-- WHAT THE TASK ASKS --
Of all the lines below, return only those starting with the line holding "Open Roggy's profile avatar" and going on through the line holding "Click the ORDER DETAIL heading", exactly as written.

· · ·

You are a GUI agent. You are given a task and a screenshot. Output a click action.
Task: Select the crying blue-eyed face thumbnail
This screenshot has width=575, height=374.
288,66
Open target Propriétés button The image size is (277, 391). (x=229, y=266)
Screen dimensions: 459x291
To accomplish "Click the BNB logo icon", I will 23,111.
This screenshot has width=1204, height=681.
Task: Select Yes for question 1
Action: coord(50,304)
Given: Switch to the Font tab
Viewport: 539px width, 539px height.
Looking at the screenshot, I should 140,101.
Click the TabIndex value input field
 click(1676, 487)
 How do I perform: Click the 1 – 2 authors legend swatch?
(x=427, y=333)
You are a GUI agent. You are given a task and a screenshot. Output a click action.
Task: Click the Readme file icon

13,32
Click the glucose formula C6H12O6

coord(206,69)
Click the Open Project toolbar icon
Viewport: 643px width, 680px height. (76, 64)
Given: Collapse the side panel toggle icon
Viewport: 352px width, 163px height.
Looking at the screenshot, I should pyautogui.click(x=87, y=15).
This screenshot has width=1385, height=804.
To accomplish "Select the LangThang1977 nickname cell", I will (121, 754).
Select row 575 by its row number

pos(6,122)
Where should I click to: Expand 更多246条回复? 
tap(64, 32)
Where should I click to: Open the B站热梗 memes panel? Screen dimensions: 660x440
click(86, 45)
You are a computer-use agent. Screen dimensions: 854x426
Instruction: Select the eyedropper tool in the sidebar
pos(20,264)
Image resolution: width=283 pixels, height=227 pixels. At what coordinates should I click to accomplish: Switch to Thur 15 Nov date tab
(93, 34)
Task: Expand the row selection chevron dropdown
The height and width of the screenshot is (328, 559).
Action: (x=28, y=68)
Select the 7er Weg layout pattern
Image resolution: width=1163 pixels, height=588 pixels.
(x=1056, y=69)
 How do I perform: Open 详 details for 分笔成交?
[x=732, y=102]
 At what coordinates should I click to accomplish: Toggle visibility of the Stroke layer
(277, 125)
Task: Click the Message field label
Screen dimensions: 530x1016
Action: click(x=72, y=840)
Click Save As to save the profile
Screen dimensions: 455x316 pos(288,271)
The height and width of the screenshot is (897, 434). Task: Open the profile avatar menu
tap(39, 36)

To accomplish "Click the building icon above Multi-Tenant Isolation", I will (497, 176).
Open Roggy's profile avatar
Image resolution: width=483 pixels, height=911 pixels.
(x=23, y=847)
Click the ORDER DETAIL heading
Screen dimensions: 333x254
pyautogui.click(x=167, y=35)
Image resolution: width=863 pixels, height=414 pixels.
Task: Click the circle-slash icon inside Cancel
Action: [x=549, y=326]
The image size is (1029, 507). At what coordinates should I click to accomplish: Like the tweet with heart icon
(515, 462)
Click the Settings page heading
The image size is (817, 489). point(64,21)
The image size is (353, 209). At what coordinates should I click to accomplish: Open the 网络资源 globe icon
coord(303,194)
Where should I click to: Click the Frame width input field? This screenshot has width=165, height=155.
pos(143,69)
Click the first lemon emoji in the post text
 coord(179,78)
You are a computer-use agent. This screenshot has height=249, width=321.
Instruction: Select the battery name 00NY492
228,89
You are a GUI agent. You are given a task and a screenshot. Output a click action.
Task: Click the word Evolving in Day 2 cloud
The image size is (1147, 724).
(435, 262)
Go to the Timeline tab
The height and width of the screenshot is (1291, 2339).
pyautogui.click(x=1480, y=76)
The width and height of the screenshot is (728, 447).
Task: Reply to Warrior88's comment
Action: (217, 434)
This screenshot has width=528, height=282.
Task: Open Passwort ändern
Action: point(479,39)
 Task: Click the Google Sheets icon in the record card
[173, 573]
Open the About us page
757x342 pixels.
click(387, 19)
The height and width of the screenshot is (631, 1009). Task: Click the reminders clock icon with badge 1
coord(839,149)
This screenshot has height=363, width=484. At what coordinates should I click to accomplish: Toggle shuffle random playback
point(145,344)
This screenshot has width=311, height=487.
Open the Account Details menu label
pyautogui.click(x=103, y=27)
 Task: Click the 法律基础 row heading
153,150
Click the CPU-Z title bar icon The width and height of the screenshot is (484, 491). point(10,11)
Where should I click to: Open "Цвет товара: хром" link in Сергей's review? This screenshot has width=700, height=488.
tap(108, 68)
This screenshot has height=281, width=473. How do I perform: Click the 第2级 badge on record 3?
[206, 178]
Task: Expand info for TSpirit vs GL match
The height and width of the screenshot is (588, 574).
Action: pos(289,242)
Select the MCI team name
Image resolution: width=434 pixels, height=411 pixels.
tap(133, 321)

· · ·

-- ANSWER BOX --
Open Roggy's profile avatar
Image resolution: width=483 pixels, height=911 pixels.
(x=23, y=847)
Click the ORDER DETAIL heading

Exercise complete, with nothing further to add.